The Curmudgeon


Friday, July 11, 2008

Thomas M Disch

I do not recall my first encounter with the work of Thomas M Disch; which is strange, given that all his books are so very distinctive, not only from those of other writers but from one another as well. When I say "all his books", I mean all those that I have read, which is to say several volumes of science fiction and three of the satirical horror novels he produced from the mid-1980s onwards. Disch also wrote poetry, children's books, a computer game, and collaborated with his fellow science fiction writer John Sladek on a non-SF novel, Black Alice, under the campy pseudonym Thom Demijohn.

It's possible that the first I knew of him was the entry in the Penguin Encyclopaedia of Horror and the Supernatural, in which his novel The Businessman: A Tale of Terror is highly recommended. The Businessman is the story of Robert Glandier, an executive whose corporate sycophancy extends to deliberately ruining his own health so he can join his superiors in their ulcerated Olympia. Glandier has murdered his wife, whose ghost begins to haunt him from his own hypothalamus.

Then again, perhaps my first Disch book was the brilliantly titled, brilliantly executed Camp Concentration, in which a US government of the near future (led by a President McNamara), searching for fresh approaches to World War III, attempts to manufacture genius by producing a mutation of the syphilis germ and testing it on a motley collection of military and political prisoners. The finale is unconvincing, and owes far too much to a certain episode of the television series The Prisoner, for which Disch also wrote a tie-in novel; but for the most part Camp Concentration shows Disch at his formidable best. Narrated by poet, glutton, semi-lapsed Catholic and conscientious objector Louis Sacchetti, it also manages to be highly literate and allusive - references to Faust, Thomas Aquinas and the psychological theories of Arthur Koestler - without descending to pretentiousness or self-parody.
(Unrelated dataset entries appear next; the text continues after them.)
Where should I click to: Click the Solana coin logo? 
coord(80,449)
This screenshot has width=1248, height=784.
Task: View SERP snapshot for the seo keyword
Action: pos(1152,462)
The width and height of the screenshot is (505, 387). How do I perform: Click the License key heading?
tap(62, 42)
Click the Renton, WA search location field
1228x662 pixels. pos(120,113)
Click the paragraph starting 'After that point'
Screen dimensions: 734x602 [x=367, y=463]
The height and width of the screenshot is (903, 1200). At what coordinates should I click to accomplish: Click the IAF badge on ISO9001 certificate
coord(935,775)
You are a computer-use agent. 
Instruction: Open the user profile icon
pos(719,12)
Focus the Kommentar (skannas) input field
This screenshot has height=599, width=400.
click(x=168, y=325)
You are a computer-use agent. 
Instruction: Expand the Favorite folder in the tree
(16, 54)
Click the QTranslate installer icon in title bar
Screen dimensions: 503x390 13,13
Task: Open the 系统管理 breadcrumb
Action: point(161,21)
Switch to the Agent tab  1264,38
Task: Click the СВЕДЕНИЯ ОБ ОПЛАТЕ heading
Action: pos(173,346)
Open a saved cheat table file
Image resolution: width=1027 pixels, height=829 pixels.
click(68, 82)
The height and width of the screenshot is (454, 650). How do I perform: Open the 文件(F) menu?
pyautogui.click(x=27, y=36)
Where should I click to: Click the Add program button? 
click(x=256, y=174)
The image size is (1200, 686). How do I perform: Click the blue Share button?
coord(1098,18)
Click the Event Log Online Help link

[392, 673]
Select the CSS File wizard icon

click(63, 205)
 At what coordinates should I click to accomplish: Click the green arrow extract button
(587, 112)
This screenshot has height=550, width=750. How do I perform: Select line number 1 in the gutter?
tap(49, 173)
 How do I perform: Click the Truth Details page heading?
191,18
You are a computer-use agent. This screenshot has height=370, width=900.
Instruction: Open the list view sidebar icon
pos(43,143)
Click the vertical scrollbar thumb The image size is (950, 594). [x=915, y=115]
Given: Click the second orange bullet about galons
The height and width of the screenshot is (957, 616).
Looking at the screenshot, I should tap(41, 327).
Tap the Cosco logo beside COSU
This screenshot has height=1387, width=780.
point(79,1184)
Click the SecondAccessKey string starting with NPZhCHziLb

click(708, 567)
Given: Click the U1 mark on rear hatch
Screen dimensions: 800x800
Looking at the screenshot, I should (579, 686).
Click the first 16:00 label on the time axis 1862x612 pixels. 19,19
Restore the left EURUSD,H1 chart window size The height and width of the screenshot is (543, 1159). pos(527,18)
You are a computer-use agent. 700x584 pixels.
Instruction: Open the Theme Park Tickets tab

Others of his books had less impact. The M.D.: A Horror Story was another Faustian story, this time with reference to the AIDS epidemic; but it does not seem to have left much of an impression. I read 334, about the residents of a city apartment block in the 2020s, when I was about nineteen, and grew impatient with what then seemed the soap-opera mediocrity of the characters. That, of course, was the whole point, or part of it anyway; like Philip K Dick, but without Dick's indiscipline and pulp conventions, Disch chronicles the future's losers and failures. I shall have to give 334 another try.

A bit more like normal science fiction was the end-of-the-world novel The Genocides, in which the entire Earth is utilised by technologically advanced extraterrestrials for the purposes of efficient agricultural production. But for all the conventionality of the premise, the story remains Disch's own, and retains his customary tight focus on human weakness and insignificance. The ecosystem is transformed to make way for the aliens' produce, with human beings and all their concerns reduced to the status of, at best, minor garden pests. The aliens themselves are never seen; the few remaining people have more than enough to do coping with the invaders' agronomics. There are no mercies, no great discoveries about the aliens' vulnerabilities, and no fresh starts. A shorter, maniacal variant on the same basic premise is the story "Fun With Your New Head", a hilarious alien sales pitch for a highly amusing product.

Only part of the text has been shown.